Volume 14, Issue 2 (March 2012) 14, 260–269; 10.1038/aja.2011.133

Sperm preparation: state-of-the-art--physiological aspects and application of advanced sperm preparation methods

Ralf Henkel

Department of Medical Biosciences, University of the Western Cape, Bellville 7535, South Africa

Correspondence: Professor R Henkel, (rhenkel@uwc.ac.za)

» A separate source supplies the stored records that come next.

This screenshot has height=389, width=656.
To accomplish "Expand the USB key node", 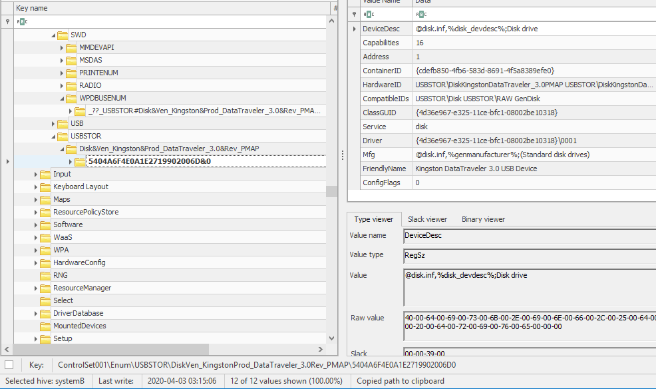I will (54, 123).
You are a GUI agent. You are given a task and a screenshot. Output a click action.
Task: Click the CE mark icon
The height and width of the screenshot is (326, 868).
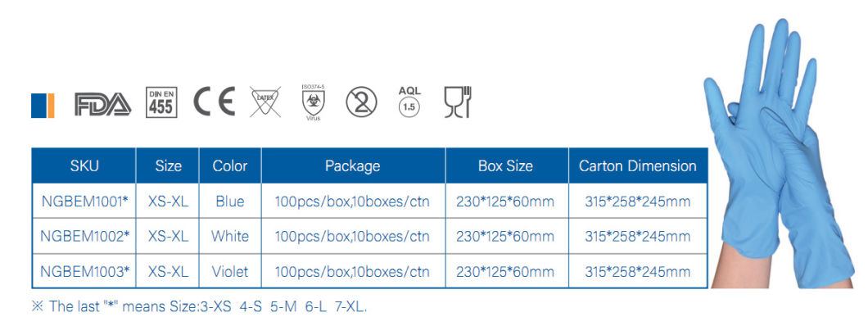pos(215,102)
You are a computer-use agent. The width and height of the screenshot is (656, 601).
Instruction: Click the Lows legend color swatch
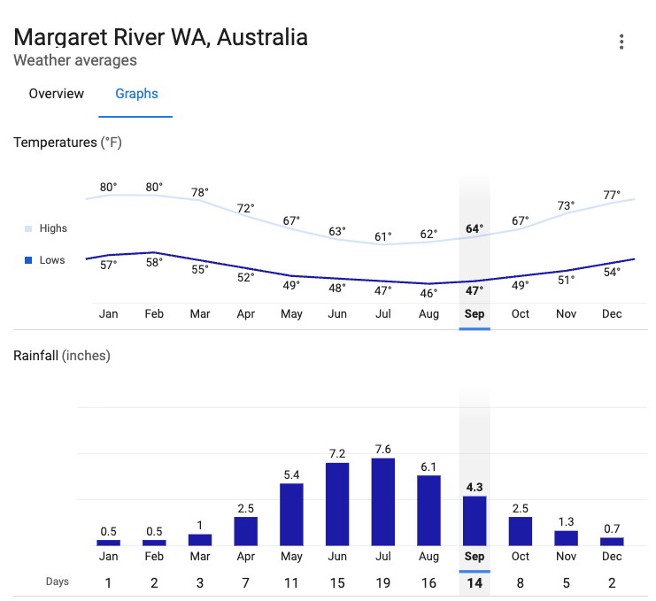point(28,260)
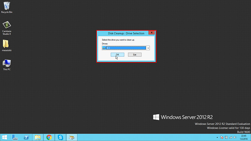Image resolution: width=251 pixels, height=141 pixels.
Task: Open Windows PowerShell from the taskbar
Action: coord(27,137)
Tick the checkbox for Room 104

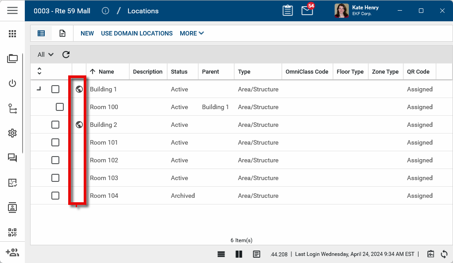click(x=55, y=196)
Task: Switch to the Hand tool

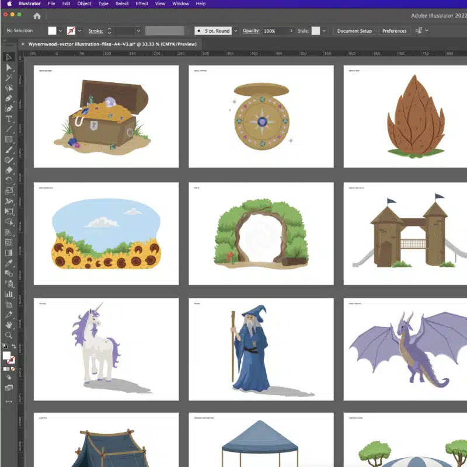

Received 6 May 2011; Revised 30 June 2011; Accepted 26 August 2011; Advance online publication 5 December 2011

Abstract

For assisted reproduction technologies (ART), numerous techniques were developed to isolate spermatozoa capable of fertilizing oocytes. While early methodologies only focused on isolating viable, motile spermatozoa, with progress of ART, particularly intracytoplasmic sperm injection (ICSI), it became clear that these parameters are insufficient for the identification of the most suitable spermatozoon for fertilization. Conventional sperm preparation techniques, namely, swim-up, density gradient centrifugation and glass wool filtration, are not efficient enough to produce sperm populations free of DNA damage, because these techniques are not physiological and not modeled on the stringent sperm selection processes taking place in the female genital tract. These processes only allow one male germ cell out of tens of millions to fuse with the oocyte. Sites of sperm selection in the female genital tract are the cervix, uterus, uterotubal junction, oviduct, cumulus oophorus and the zona pellucida. Newer strategies of sperm preparation are founded on: (i) morphological assessment by means of 'motile sperm organelle morphological examination (MSOME)'; (ii) electrical charge; and (iii) molecular binding characteristics of the sperm cell. Whereas separation methods based on electrical charge take advantage of the sperm's adherence to a test tube surface or separate in an electrophoresis, molecular binding techniques use Annexin V or hyaluronic acid (HA) as substrates. Techniques in this category are magnet-activated cell sorting, Annexin V-activated glass wool filtration, flow cytometry and picked spermatozoa for ICSI (PICSI) from HA-coated dishes and HA-containing media. Future developments may include Raman microspectrometry, confocal light absorption and scattering spectroscopic microscopy and polarization microscopy.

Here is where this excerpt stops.